The six spheres were then scanned with the three laser triangulation devices. In the case of the automatic equipment (Sensor HP-L-10-6, LS-CMM) and in order to obtain adequate coverage of the spheres, the points were captured from five different orientations: four with the sensor tilted at 45° and one with the sensor oriented vertically downward. One of them is shown in Figure 4a, and spatial orientation axes are shown in Figure 4b. The appropriate parameters were configured using the PC-DMIS control software to obtain the best capture on all spheres. This configuration corresponds to a normal gain, an average or standard point density of 16.8 points/mm, and a line width of 123 mm, while the incidence angle filter was set at 75°.

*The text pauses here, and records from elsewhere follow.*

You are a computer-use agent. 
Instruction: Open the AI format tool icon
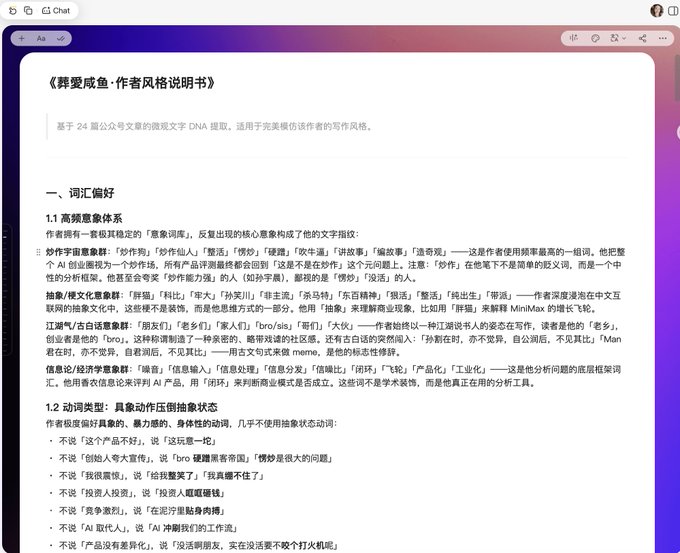(574, 38)
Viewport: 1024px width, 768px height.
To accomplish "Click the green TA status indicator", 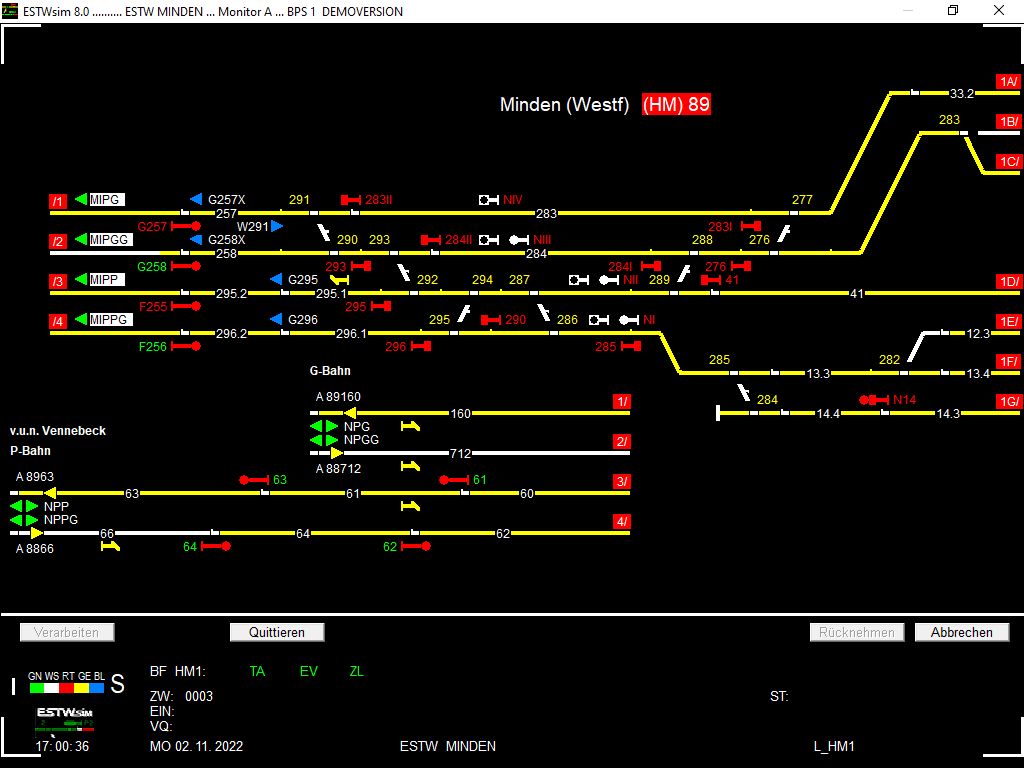I will pos(257,671).
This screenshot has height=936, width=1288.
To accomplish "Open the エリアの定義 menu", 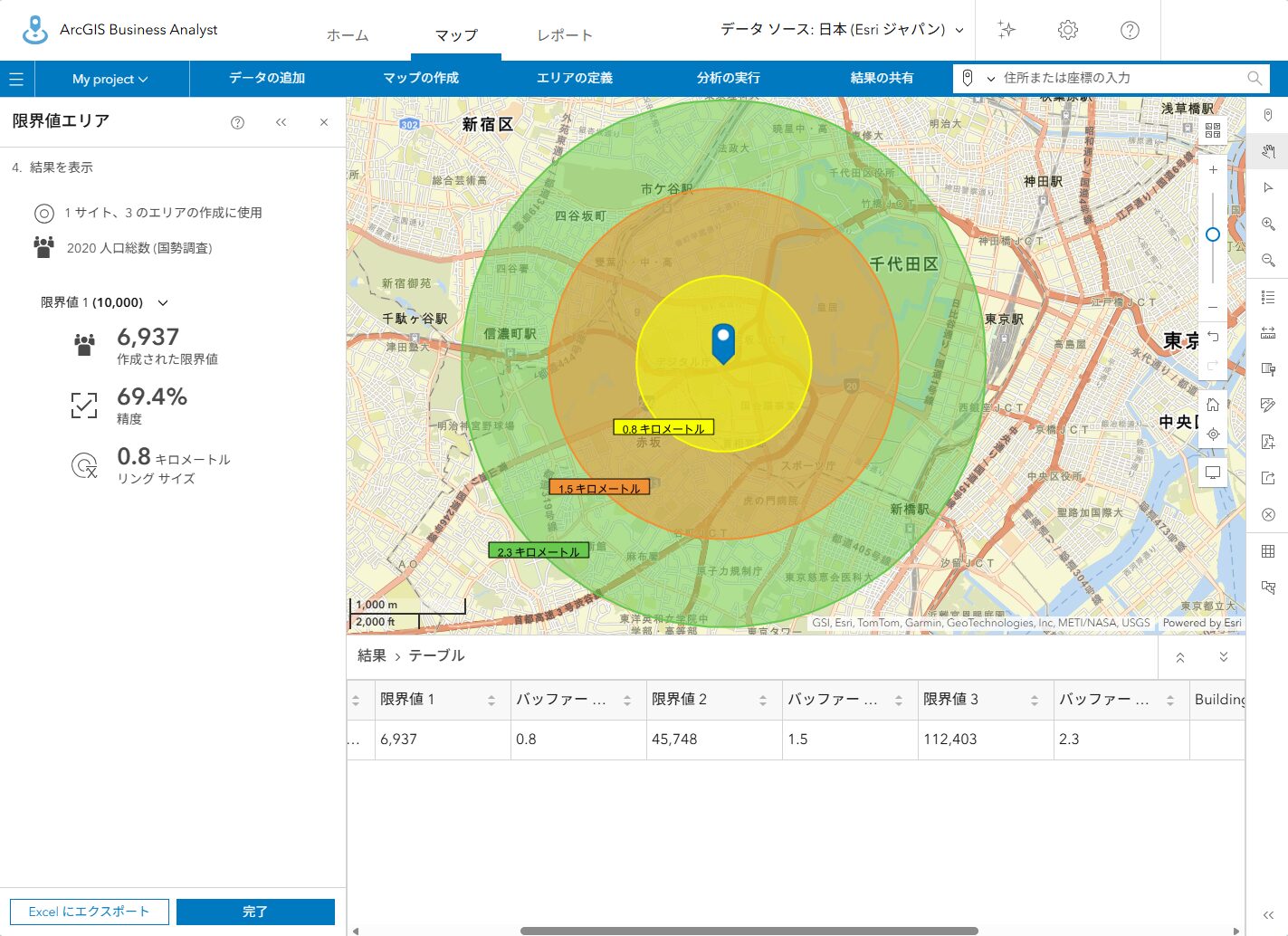I will (575, 78).
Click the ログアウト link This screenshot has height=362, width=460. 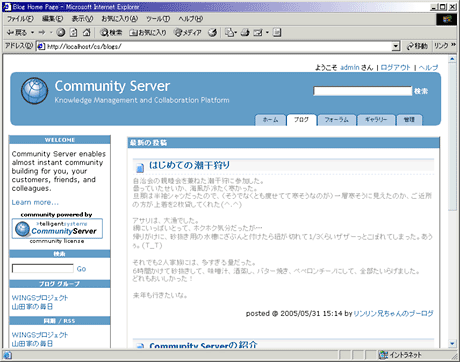point(395,67)
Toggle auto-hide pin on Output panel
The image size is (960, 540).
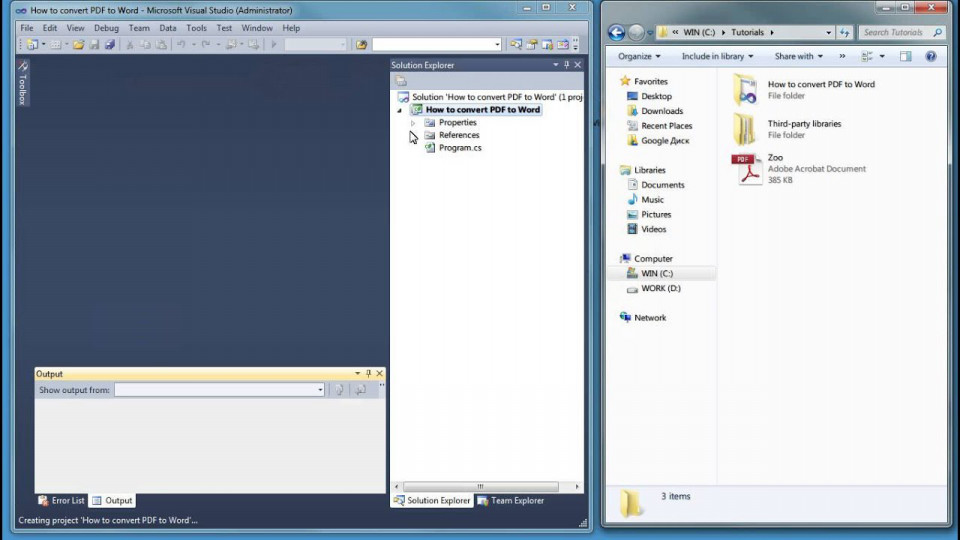click(x=369, y=373)
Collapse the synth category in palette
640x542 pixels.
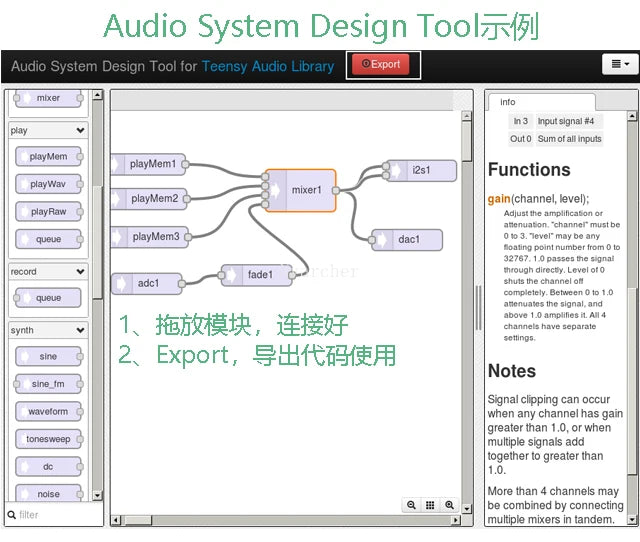coord(80,330)
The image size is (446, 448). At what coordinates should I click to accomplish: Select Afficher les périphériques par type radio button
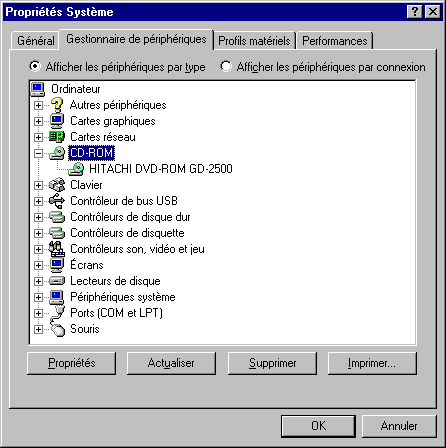pyautogui.click(x=35, y=66)
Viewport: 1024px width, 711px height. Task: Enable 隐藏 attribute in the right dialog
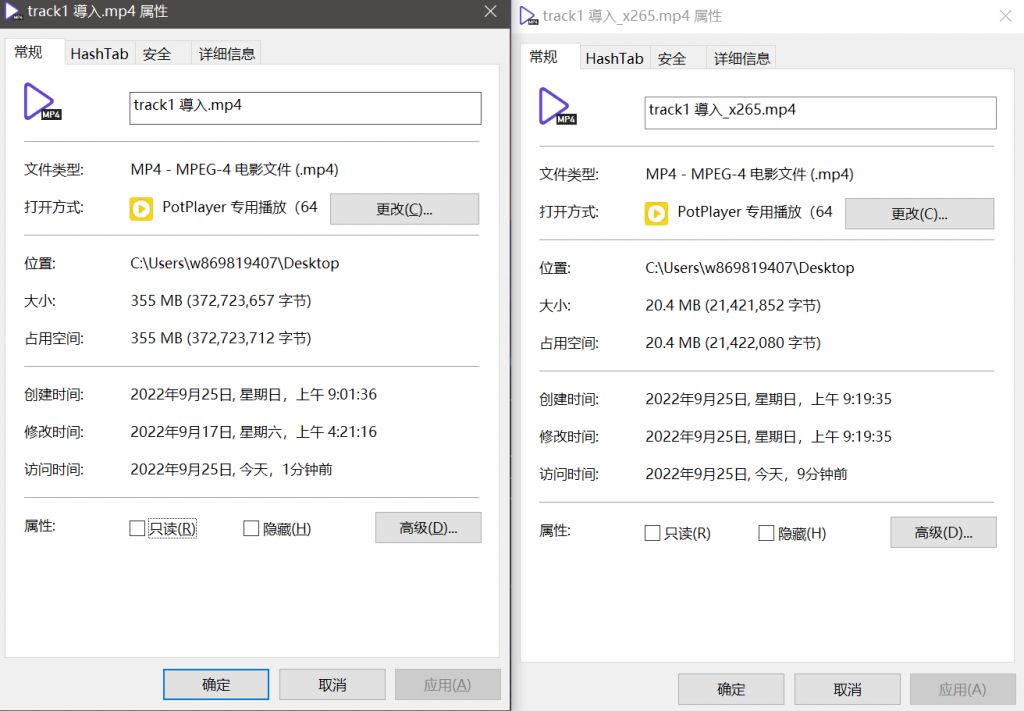766,533
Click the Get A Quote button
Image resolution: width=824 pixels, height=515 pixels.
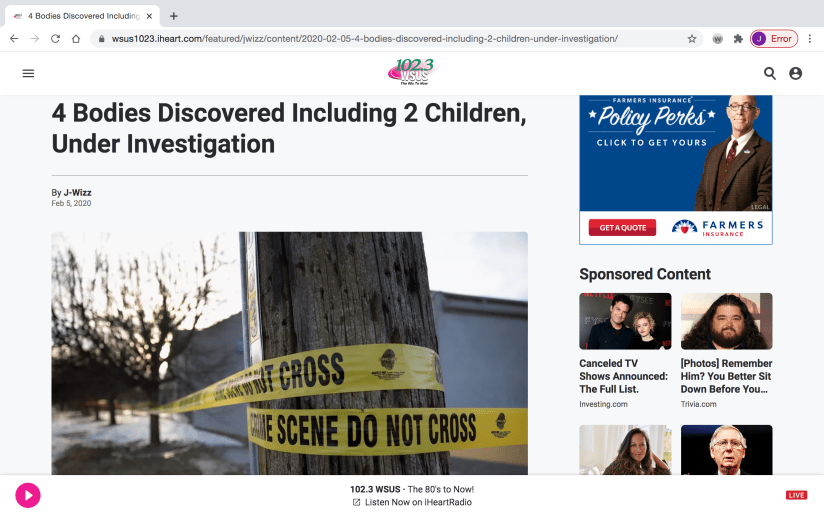tap(622, 228)
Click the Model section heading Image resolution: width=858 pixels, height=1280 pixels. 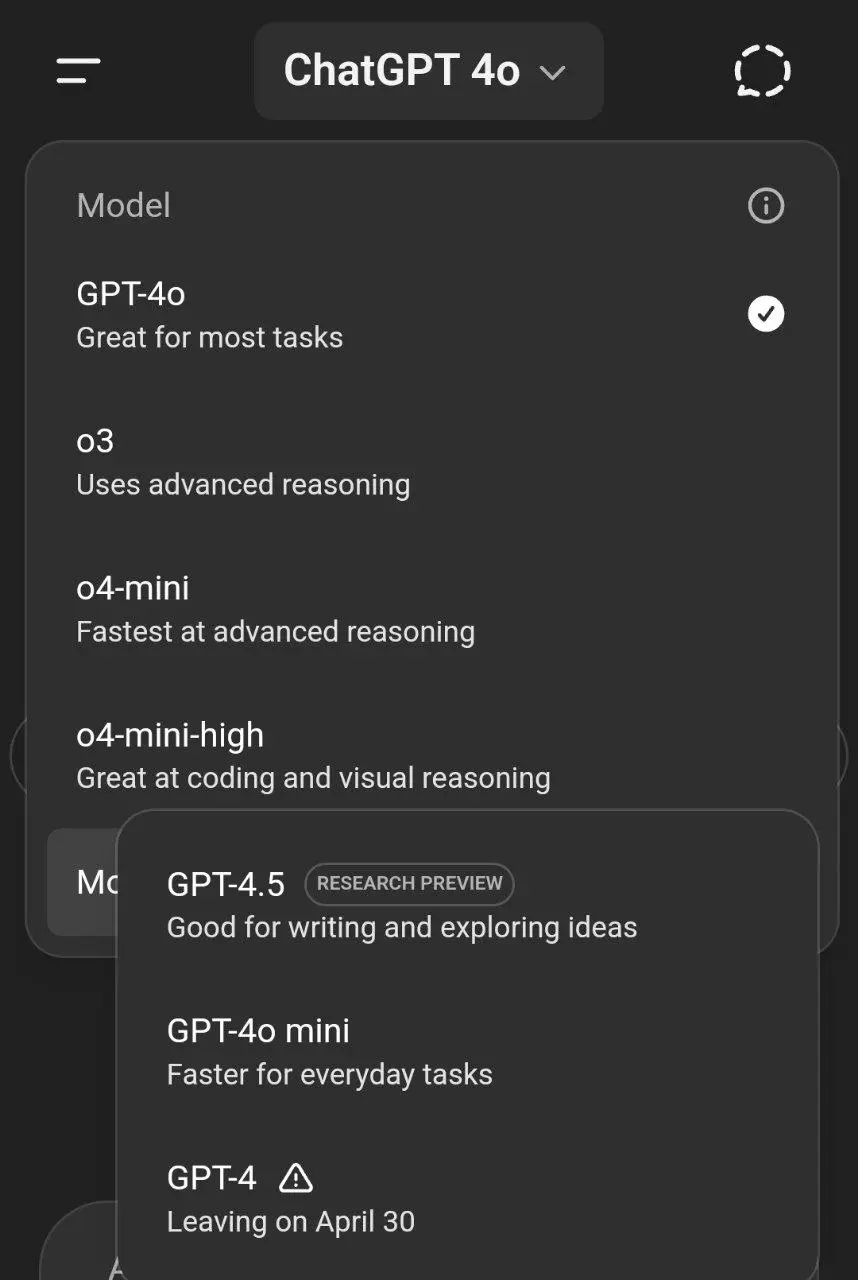pos(123,206)
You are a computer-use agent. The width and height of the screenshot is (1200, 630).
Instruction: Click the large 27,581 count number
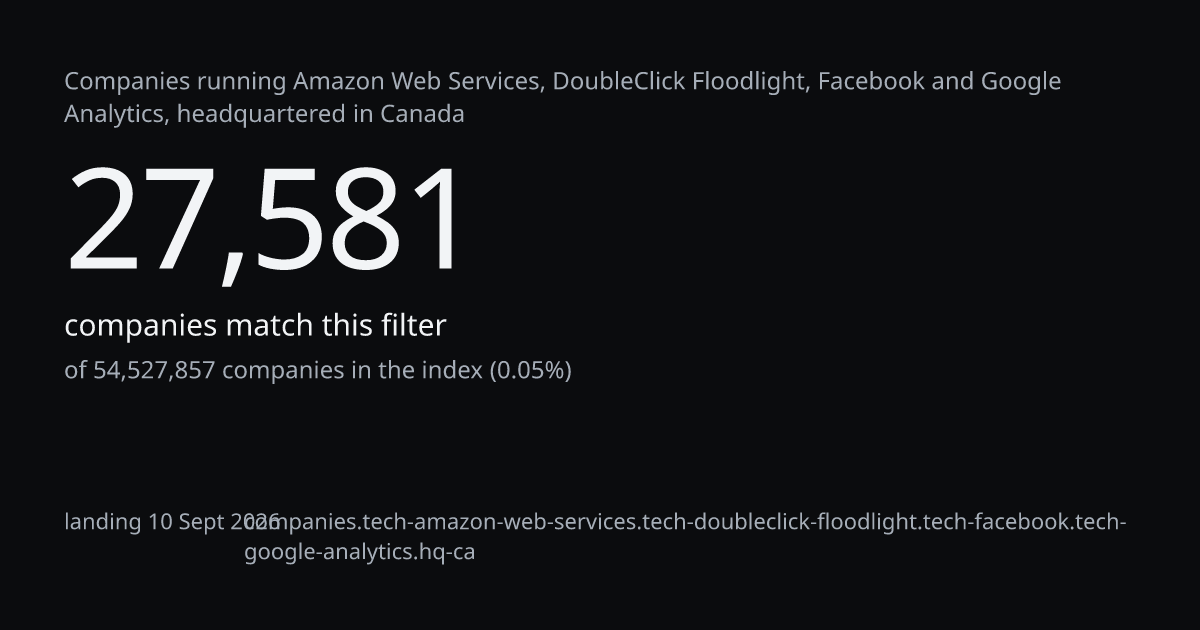tap(265, 221)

The above experimentation methodology was also applied to two other laser triangulation devices, in this case portable (Figure 5a,b), where human interaction has a greater influence. The operator is required to have the necessary experience and skill to achieve adequate coverage of the geometry to be captured with the minimum possible exposure and time while also minimising the dispersion of values. In both cases, the capture of the point clouds was performed 10 times and by two different operators. Before starting the data capture, the sensors were qualified using procedures recommended by the manufacturer, to maximise accuracy.

The raw point clouds captured with the sensors (Figure 6a) were treated with Geomagic Control X inspection software to first remove all the information generated that did not belong to the spheres being scanned. The cleaning was continued by removing points that were below the established reference plane (with a spherical coverage angle $\mathsf{\phi }=220°$ to ensure that at least the hemisphere points are always captured) in order to homogenise the data acquired with the three sensors (Figure 6b).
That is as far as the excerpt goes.